Our policymakers need to acknowledge that the nation’s apathy toward developing a scientifically and technologically trained workforce is the equivalent of intellectual and industrial disarmament and is a direct threat to our nation’s capability to continue as a world leader. (CFUSAI, 2002)

The following are some of the trends characterizing the current state of the aerospace workforce of the United States:

  • A decline of 60 percent from the 1964 peak in the overall federal investment in R&D as a percentage of GDP, in particular for the physical sciences and engineering, even though the DoD depends heavily on the application of these fields to develop new warfighting and peacekeeping capabilities.

  • International competitors, including the European Union, are gaining (Figure 4-1). The U.S. share of the world’s aerospace markets as measured by annual revenue fell from over 70 percent to below 50 percent in 2000 (CFUSAI, 2002).

  • Because of industry layoffs that were due to the end of the Cold War and subsequent mergers, the nation has lost over 600,000 scientific and technical aerospace jobs since 1989, with 100,000 lost since the attacks of September 11, 2001 (Figure 4-2). Many of those laid off move on to other industries, which include nontechnical industries like banking and entertainment (CFUSAI, 2002; NASA, 2003a).

  • The average age of the aerospace worker in industry is 44. The average age is 51 at NASA and 53 in the DoD.1 Over 26 percent of the aerospace workforce will be eligible for retirement in 2008 (CFUSAI, 2002).

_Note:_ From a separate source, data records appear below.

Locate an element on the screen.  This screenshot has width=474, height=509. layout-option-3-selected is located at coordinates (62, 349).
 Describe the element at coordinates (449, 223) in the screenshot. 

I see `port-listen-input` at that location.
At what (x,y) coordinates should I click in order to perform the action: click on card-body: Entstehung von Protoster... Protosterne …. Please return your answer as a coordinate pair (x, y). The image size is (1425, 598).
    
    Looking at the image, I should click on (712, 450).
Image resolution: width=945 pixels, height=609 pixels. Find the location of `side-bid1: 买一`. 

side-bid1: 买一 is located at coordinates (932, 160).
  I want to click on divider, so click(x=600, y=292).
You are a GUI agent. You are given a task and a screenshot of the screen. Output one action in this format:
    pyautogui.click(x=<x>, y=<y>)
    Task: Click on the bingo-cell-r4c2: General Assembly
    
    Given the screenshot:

  • The proportion of aerospace workers 30 years old or younger dropped from 18 percent in 1987 to 6.4 percent in 1999 (AIA, 2001). In part this is due to the cyclical nature of major aerospace programs, which caused a general decline in the number of American-born youth pursuing an education in aerospace engineering at the undergraduate level (Figure 4-3) and the graduate level (Figure 4-4) (McLaughlin, 2002; Grossman, 2002; CFUSAI, 2002; NASA, 2003a). Another reason

1  

Statement of Thomas Kochan, Codirector, Labor Aerospace Research Agenda, Massachusetts Institute of Technology, before the Commission on the Future of the United States Aerospace Industry, May 14, 2002.